Dead wake : the last crossing of the Lusitania by Erik Larson


Erik Larson knows how to tell a story. In The Devil in the White City, he masterfully intertwines the story of the 1893 World’s Fair with that of H.H. Holmes, a serial killer who thrived in the growing city of Chicago. In the Garden of Beasts follows the diplomatically unexperienced William Dodd, a professor assigned to the post of American Ambassador to Germany as the National Socialist Party rose to power. Larson’s latest book, Dead Wake: the last crossing of the Lusitania is another fascinating story told well.

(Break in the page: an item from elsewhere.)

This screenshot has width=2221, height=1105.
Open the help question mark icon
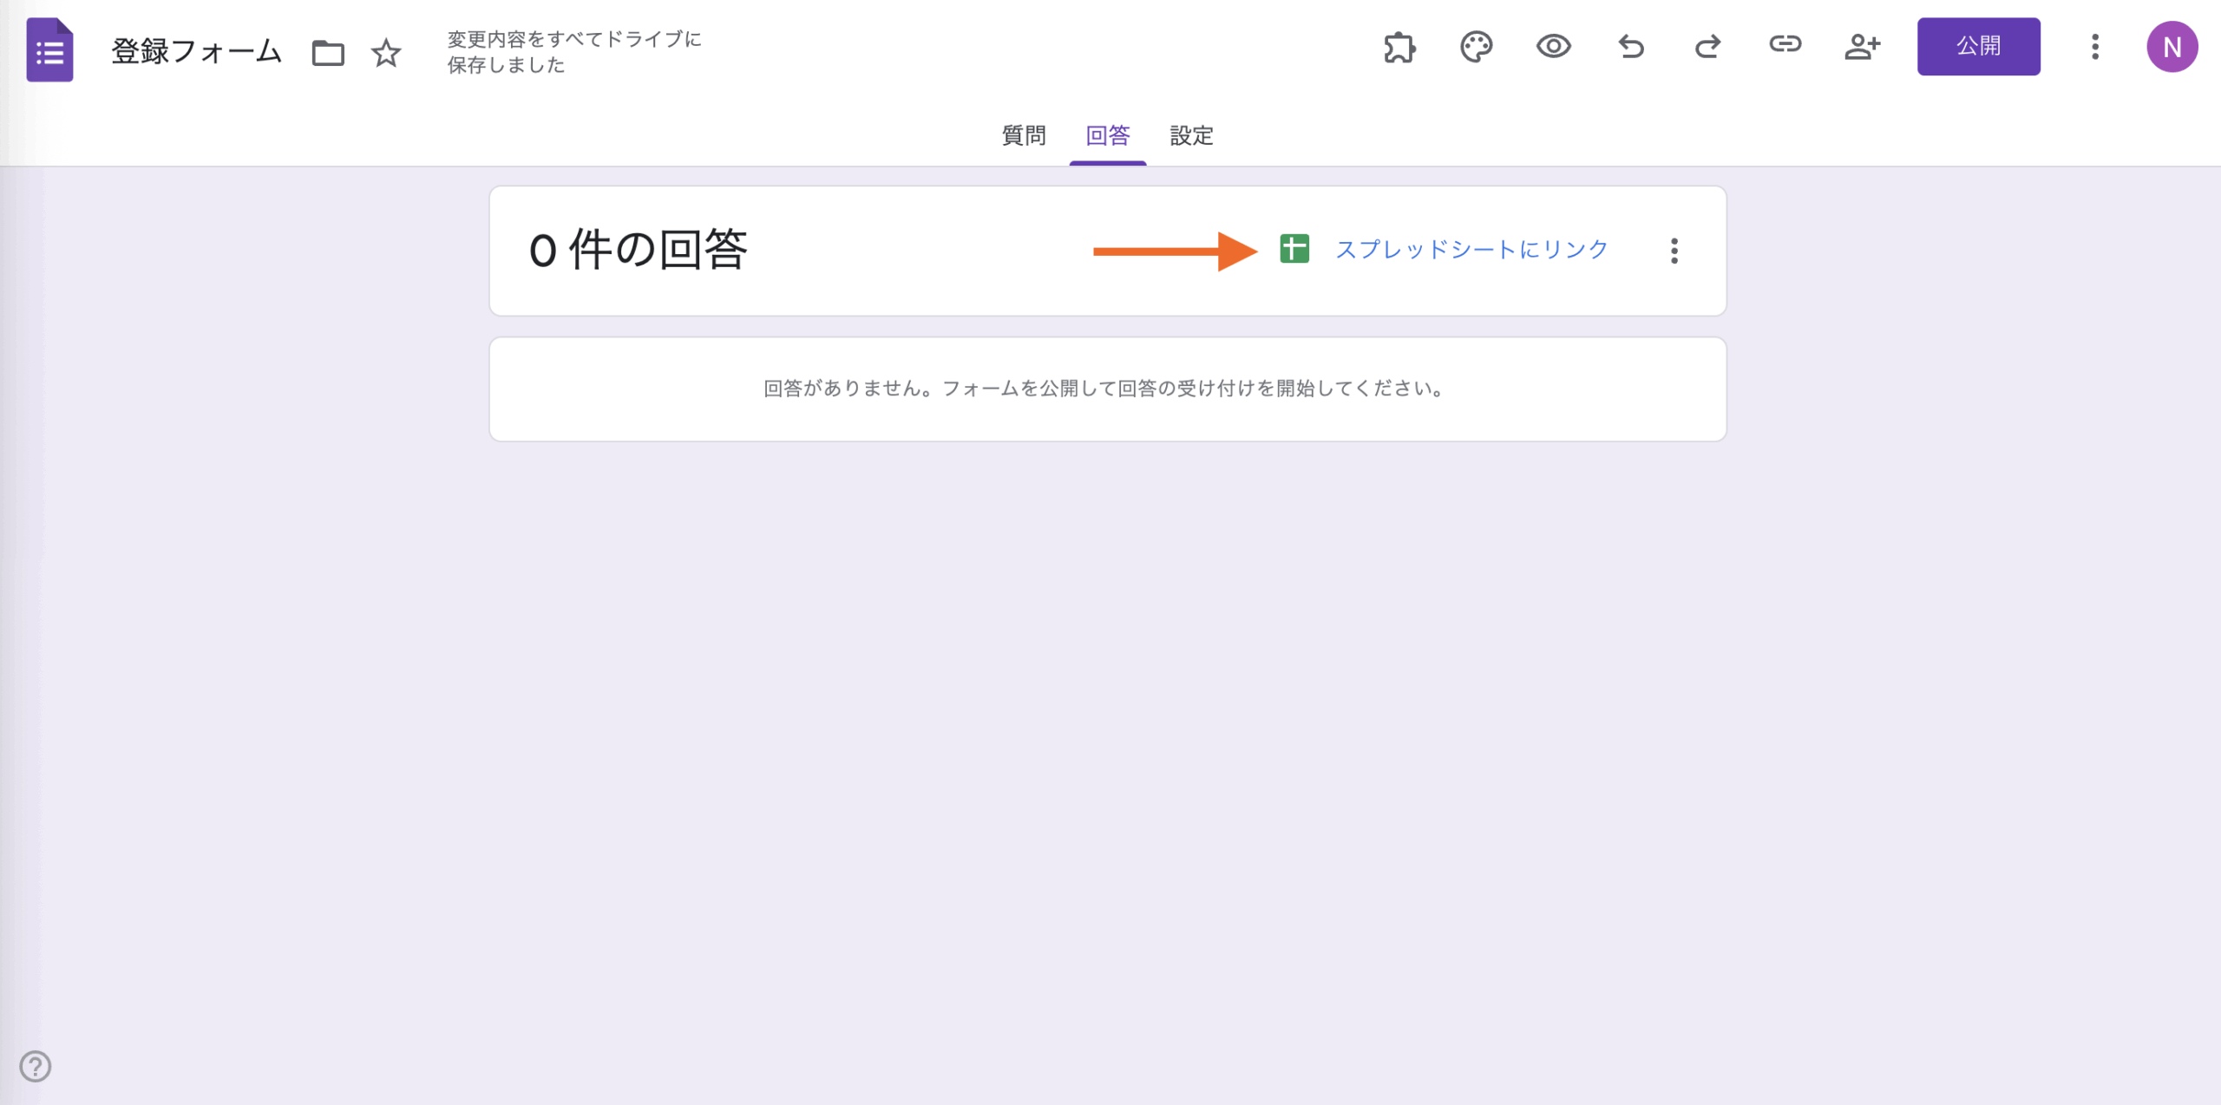36,1066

There are many ways to tell this one. There’s the conspiracy angle. Did Britain let the Lusitania come along a German submarine because it believed this type of sinking would push the United States to enter World War I? There’s the negligence angle. Did Captain Turner ignore crucial information about active submarines off the Irish coast and not respond appropriately to the threat? Larson’s angle is that this story is about people. He makes individuals’ experience come alive on the page, whether it is the Lusitania’s passengers, U-20’s Captain Schweiger, or President Wilson in his courtship with Edith Bolling Galt. All of these stories are expertly woven to create a compelling and tense narrative that was hard to put down but just as hard to read. The Lusitania’s sinking was a terrible event. It sank it eighteen minutes. Almost two thousand people perished. As I began to know more and more about these individuals, the weight of their fate became heavier and heavier.

Today is the 100th anniversary of the Lusitania’s sinking.